The painters are in this week, the blob, time of the month, on the rag, the red tide, a woman’s curse and my personal favourite from Germany ‘strawberry week’. Internationally there are thousands of slang phrases and words used to discretely or not describe the days each month when women menstruate.
However, set aside the rest of the world for a moment and look to the wave of ‘period poverty’ in England. I suppose I expect that international aid agencies give out sanitary products but I’m surprised to hear this phrase so close to home. And then I can see why, a non-branded supermarket pack of pantyliners or tampons will set you back around £1. However a quick dash to the corner shop when you’re out or caught short will set you back £2-£3 or more for branded products. That’s quite a lot of money when you’re waiting for your next student loan to come through or if you add it up throughout the year.

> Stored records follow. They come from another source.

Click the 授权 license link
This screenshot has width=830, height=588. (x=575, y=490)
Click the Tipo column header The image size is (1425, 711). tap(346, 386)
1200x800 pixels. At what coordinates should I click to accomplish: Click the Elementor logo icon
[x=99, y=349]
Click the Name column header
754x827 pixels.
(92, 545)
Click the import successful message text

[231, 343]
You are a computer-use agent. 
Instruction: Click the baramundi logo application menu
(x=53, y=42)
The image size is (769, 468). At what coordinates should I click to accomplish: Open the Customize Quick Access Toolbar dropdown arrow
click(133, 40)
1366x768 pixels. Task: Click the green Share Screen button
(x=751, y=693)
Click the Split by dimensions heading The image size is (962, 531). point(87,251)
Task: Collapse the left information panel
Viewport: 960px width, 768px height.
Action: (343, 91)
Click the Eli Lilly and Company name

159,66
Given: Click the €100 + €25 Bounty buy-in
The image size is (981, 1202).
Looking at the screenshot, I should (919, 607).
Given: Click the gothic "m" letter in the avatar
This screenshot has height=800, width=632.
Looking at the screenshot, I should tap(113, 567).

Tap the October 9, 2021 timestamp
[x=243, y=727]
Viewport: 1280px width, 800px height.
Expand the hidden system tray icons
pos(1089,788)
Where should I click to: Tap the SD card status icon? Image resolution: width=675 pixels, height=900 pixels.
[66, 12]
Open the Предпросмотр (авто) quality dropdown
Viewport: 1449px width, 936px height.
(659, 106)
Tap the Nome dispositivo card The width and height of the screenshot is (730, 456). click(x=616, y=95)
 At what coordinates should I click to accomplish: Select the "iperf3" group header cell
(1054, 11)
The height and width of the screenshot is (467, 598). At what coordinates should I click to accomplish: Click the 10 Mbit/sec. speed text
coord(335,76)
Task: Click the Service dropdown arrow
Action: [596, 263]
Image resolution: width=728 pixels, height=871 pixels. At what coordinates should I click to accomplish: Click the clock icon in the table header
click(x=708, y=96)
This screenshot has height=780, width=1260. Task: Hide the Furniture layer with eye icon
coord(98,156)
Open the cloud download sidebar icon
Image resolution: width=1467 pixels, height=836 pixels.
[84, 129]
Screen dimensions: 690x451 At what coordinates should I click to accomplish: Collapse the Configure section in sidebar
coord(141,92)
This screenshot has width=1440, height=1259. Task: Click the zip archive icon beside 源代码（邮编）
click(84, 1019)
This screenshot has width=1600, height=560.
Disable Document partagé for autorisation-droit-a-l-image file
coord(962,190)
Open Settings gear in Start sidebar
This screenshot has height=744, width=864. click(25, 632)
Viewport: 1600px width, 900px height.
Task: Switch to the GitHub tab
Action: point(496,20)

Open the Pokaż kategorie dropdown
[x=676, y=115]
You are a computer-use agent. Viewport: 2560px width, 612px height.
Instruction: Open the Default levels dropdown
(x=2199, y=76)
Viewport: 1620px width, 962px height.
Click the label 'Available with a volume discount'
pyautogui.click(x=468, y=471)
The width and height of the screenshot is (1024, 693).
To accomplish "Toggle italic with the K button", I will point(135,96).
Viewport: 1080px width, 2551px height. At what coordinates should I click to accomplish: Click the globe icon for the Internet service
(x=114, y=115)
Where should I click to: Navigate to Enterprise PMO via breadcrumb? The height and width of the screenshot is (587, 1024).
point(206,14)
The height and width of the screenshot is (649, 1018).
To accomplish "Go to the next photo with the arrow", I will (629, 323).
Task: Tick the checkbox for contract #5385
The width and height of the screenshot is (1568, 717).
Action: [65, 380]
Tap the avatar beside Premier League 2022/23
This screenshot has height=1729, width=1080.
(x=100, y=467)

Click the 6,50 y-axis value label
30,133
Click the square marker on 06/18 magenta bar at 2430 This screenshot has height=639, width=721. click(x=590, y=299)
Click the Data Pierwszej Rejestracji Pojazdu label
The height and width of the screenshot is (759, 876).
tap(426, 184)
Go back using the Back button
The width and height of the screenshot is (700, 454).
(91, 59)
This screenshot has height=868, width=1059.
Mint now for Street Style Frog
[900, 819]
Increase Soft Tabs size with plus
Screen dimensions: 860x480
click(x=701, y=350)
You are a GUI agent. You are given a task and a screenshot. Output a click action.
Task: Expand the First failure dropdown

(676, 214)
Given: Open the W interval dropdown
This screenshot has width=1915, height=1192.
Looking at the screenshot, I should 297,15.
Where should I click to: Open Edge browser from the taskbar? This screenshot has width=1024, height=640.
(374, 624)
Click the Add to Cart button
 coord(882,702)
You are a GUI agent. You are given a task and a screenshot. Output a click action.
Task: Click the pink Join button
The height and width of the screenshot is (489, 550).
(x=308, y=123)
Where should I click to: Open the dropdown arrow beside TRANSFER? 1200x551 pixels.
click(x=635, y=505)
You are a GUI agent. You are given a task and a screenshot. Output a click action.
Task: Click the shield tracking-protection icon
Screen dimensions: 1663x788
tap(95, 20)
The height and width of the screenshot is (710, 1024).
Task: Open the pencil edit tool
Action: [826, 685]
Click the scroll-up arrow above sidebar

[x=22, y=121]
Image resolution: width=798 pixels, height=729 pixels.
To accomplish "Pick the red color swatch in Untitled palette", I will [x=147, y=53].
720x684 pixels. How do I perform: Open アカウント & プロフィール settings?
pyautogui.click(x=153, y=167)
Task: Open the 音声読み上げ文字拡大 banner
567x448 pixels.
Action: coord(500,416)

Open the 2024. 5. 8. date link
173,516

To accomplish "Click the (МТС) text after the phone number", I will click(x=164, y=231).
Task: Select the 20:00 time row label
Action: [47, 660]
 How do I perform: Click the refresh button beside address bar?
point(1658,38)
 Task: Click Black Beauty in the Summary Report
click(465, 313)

The tampon tax is infuriating enough. The value added tax (VAT) placed on these luxury items that women will need to purchase every month for roughly 30 years. Because feminine hygiene is optional, and pink razors are more expensive than blues ones but I digress. Tesco to the rescue however, they are currently shouldering the 5% tax on their feminine hygiene products. Come 2018 it should have vanished completely, but that’s not much help to the women struggling this month.
Several stories have recently come to light in the popular press, women waiting for their Universal Credit payments to come through having to use rags, toilet paper and socks as protection or simply not going out at all. Schoolgirls in Leeds giving interviews to the BBC about the time they take off school on the heavier days of their cycle. Its only when you consider stories like these that suddenly period poverty isn’t just an inconvenient mess, a monthly cost that many can ill afford. It is social isolation, detrimental to a woman’s education and publicly humiliating.
Sadly, in response to girls missing school, the Education Secretary Justine Greening suggested that hard up schools could choose to support their students and that parents had a responsibility to ensure they complied with the law in sending their girls to school. So much for the sisterhood.
So what is to be done? I would suggest on your next shopping trip to pop sanitary products in the food bank collection for a change. Or check out the good ladies (and gents) of Bloody Good Period. Bloody Good Period, a movement started by Gabby Edlin aims to provide sanitary products for women who can’t afford them. They distribute sanitary products at food banks and drop in centres for asylum seekers. They have opportunities for volunteering and collection event packs as well as a just giving page.